Format: MOV Size: 4.3MB Download file | Watch movieOpen Data

Implementation and running time

The MCMC5C program is implemented in Java and is available at http://Dostielab.biochem.mcgill.ca webcite. The program takes the experimental interaction frequency data (with standard deviations) and the restriction enzyme genomic cut sites as input and produces an ensemble of structures as PDB files as output. Individual runs were performed on a 2.26 Ghz Intel Core 2 duo machine with 4 GB of RAM, while simultaneous parallel runs were performed on a cluster comprised of 20 Apple dual-processor 2.3-GHz compute-node G5s (2 GB of RAM each). Execution time increases with the number n of fragments in the structure. Each MCMC iteration runs in time O(n), as only the fragment pairs involving the fragment that was moved need updating. However execution time is mostly driven by the time to mixing, which not only depends on the size of the structure but also on how "unique" the solution is; a situation where the pool of likely structures is very small will lead to faster mixing than one where the set of possible solutions is much larger and involves many very different structures. Each of our 5C data sets consisted of 41 fragments, yielding between 335 and 398 interaction frequency measurements (the IFCalculator excluded some measurements because of their excessive variance between microarray probe replicates). Mixing was achieved in approximately 3.5 × 107 iterations for each data set, which took ~250 seconds. Ensembles of 1000 structures were then obtained by running the chain for approximately two hours. For the analysis of the Hi-C data from human chromosome 14, which consists of 89 fragments and 3916 IF pairs, mixing was achieved after 4 × 107 iterations (~800 seconds) and 250 structures were obtained in approximately 2.5 hours. However, our attempts to use MCMC5C on the full Hi-C dataset from Lieberman-Aiden et al. [18], consisting of data from all 23 human chromosomes, failed to achieve mixing after 24 hours of execution.

Conclusions

The role of high-level chromatin conformation in regulating gene expression is now well accepted, although only a few loci have been studied in detail [17,20,53-55]. Chromosome conformation capture-based technologies (3C [22], 5C [56], Hi-C [18], and their variants [23,24,26,27,57]) offer the ability to measure properties of the high-level chromatin organization by measuring the interaction frequency between genomic fragments. The resolution and accuracy of these techniques is rapidly improving, and, with the use of next generation sequencing, their throughput is increasing while their cost is decreasing. For these reasons, these technologies are increasingly popular.

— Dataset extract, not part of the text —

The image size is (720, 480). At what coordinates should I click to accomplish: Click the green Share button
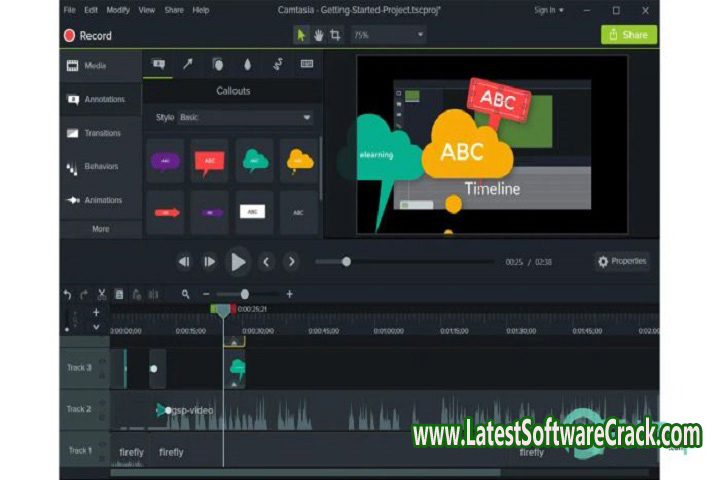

Whereas the technological advances allow increasingly complex assays to be performed, few computational and statistical tools exist to analyze the data resulting from such experiments, although good approaches exist to help design the experiments [18,19] or handle and visualize their output [17-19,26,27]. We previously developed the 5C3D program, which aims at producing the best-fitting conformation for a given dataset. Similar optimization-based approaches have also been used to model the structure of the yeast genome [27,29], and the α-globin locus [17,28]. However, the absence of statistical or Bayesian approaches make it impossible to assess the reliability of the predicted conformation. Downstream analyses are thus limited to qualitative observations that may or may not be reliable. In this paper, we introduce a probabilistic framework to address this problem. By sampling from the posterior probability distribution over conformations, MCMC5C produces an ensemble of different structures that are possible given the data and can find subclasses of structures that fit the data equally well. Overlaying these conformations in a visualization tool such as PyMOL [58] readily allows the identification of reliable and less reliable aspects of the conformation. Using ensembles allows the discovery of subclasses of structures and the estimation of structural properties, together with their distribution, which allows the user to focus on statistically sound properties or differences between datasets. Although we acknowledge that more refined probabilistic models of 5C and Hi-C data will eventually be required to improve the accuracy of the structure predictions, those will be easily accommodated with MCMC5C.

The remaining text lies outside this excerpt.